One of the most important things in a professionals career is their sense of what is and isn't possible. The caveat here is that this is often colored by your perception of what is and isn't easy to do, in other words your experience. In a recent conversation with Russell, this topic came up in the conext of information security professionals. As the conversation progressed two points stuck out in my mind, 1. that I came to security from a development background, 2. that it may not be as common as I thought.
Before I'd ever thought about networks, security or anything else related to information security, I'd learned C, and pascal in high school. I'd been doing basic bat scripting since my grandfather bought my family their first computer in 1993. Until I went to Northeastern University and majored in computer science my interest in the computer was primarily in figuring out how the box worked at the computer architechture level which I dabbled with on again and off again.
So how'd I actually get into this field?

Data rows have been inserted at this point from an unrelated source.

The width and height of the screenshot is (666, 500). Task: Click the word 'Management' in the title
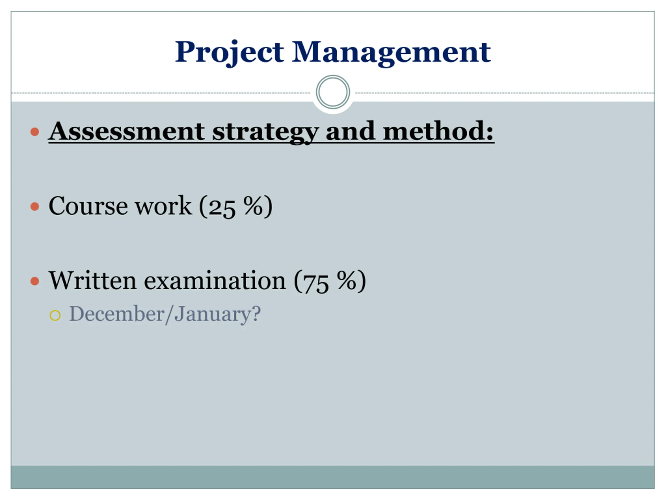pyautogui.click(x=391, y=53)
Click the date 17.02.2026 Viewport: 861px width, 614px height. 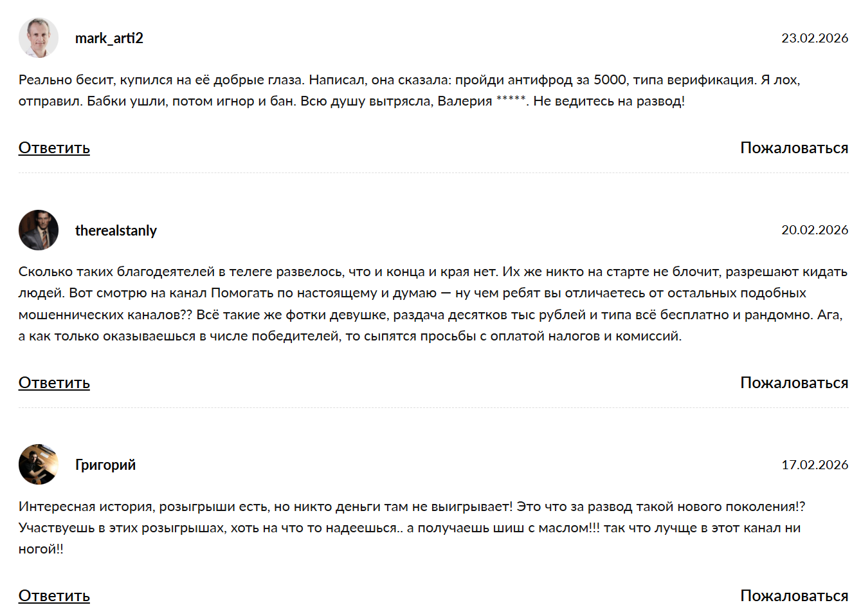click(815, 465)
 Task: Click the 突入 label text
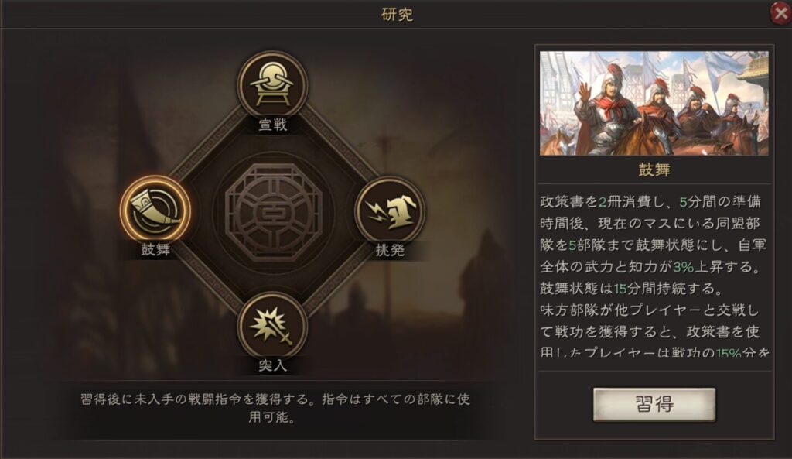[273, 365]
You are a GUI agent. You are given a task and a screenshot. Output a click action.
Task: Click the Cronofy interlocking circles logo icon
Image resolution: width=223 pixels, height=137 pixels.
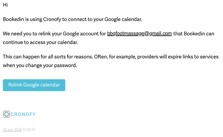tap(6, 114)
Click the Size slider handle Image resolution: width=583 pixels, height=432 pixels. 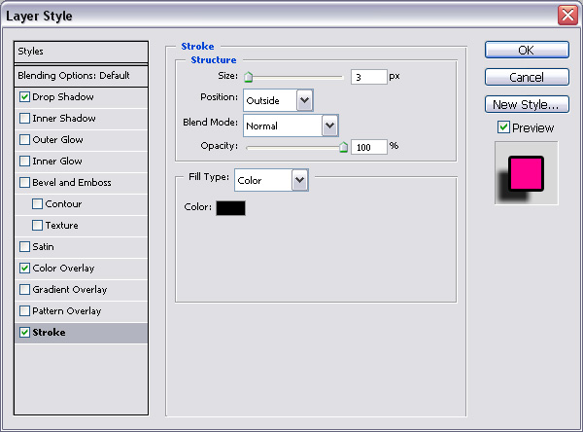point(248,77)
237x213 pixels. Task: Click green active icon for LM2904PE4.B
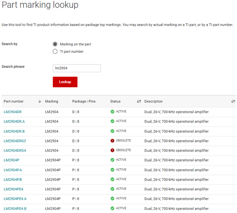click(x=112, y=208)
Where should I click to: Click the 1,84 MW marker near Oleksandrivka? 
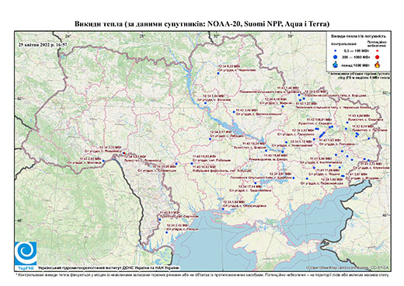(x=224, y=209)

It was the summer of 2001, it was a hard summer for finding co-op assignments. For those of you not familiar with co-ops, it's basically a stint where you work in your field sort of like an internship. I'd already done some minor contract work with the chemistry department to write a visual basic program (eww in hindsight) to do some post processing of mass spectrometer results. I'd landed a job working as a JSP developer building a web based college advising system and things started to go wrong when a fellow student (Jon) walks in and says I've hacked your database.
Before I get into recounting how we were completely owned and what I did about it. Let me give you some background on the system. I was roughly the sixth developer, had never touched apache, tomcat, MS-SQL or JSP before this. It was a good learning experience. Though the project was doomed from the start. Too many developers had worked on it and then left and then in the middle of working on the project the professor and his two graduate students (who basically only spoke chinese which I can not speak) left. Leaving me with a collection of JSP pages and db tables that had each made sense to one of the previous devs.

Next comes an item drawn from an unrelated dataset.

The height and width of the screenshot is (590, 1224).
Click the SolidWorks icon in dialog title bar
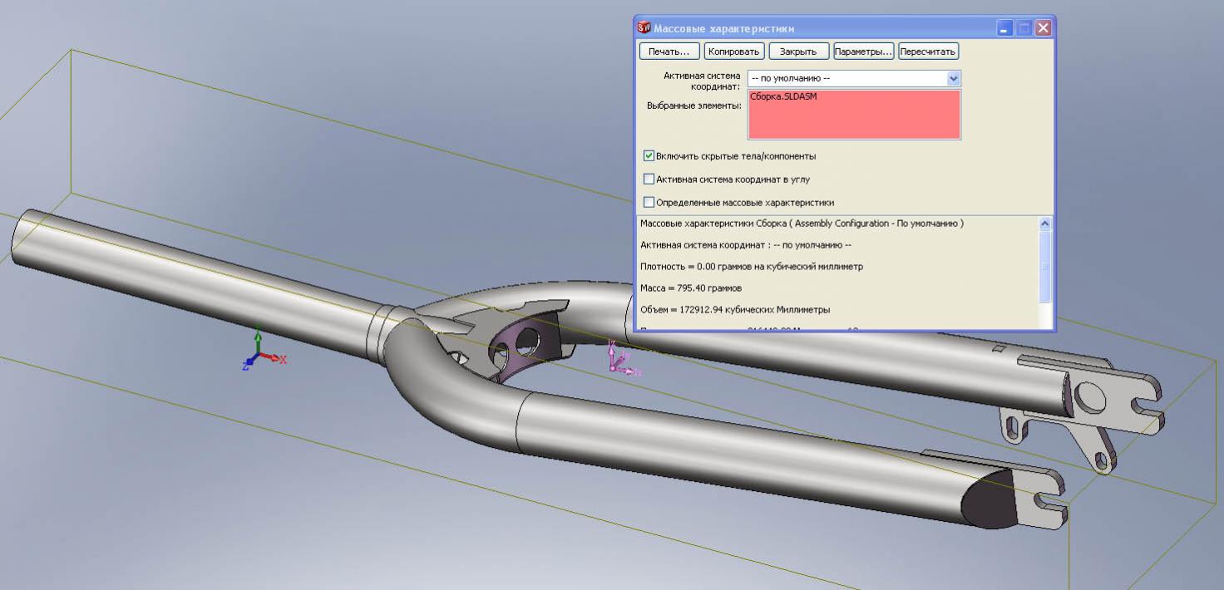click(x=644, y=27)
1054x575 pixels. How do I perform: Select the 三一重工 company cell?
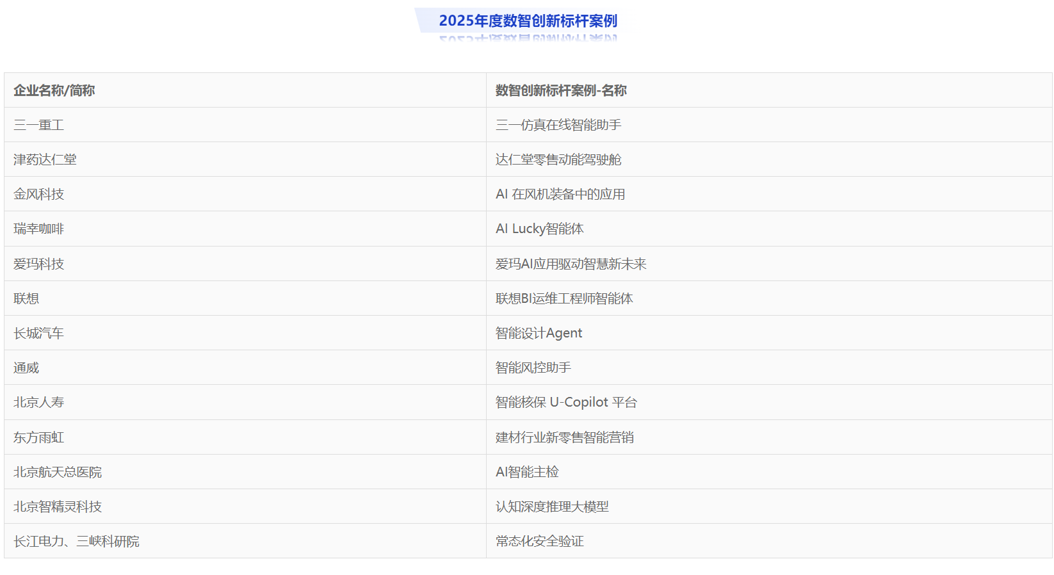[39, 126]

Jon had found numerous SQL injeciton bugs which since we were using MS-SQL gives him shell access. What's worse is that this was a college advising database that of course contained student id numbers and contact informaiton. Like most universities Northeastern used social security numbers for student ids, game over. I spent the better part of a week building a really simplistic filtering library, going back and forth with Jon until he was unable to compromise the box via SQL injection. Looking back I'm sure there was XSS and enough other vectors to make everyone involved cringe in horror.
As expected, the web app never really got off the ground and it left me rather disappointed. The experience of potentially losing 400+ students social security numbers was too much for me, it made me realize that if I'd wanted to continue in development I'd need to learn about security and I've been doing that ever since.
So how does this relate to my original point? I like to build things, I was a developer. Therefore I look to build things when possible. It colors the decisions you're likely to make.
So how'd you get into information security?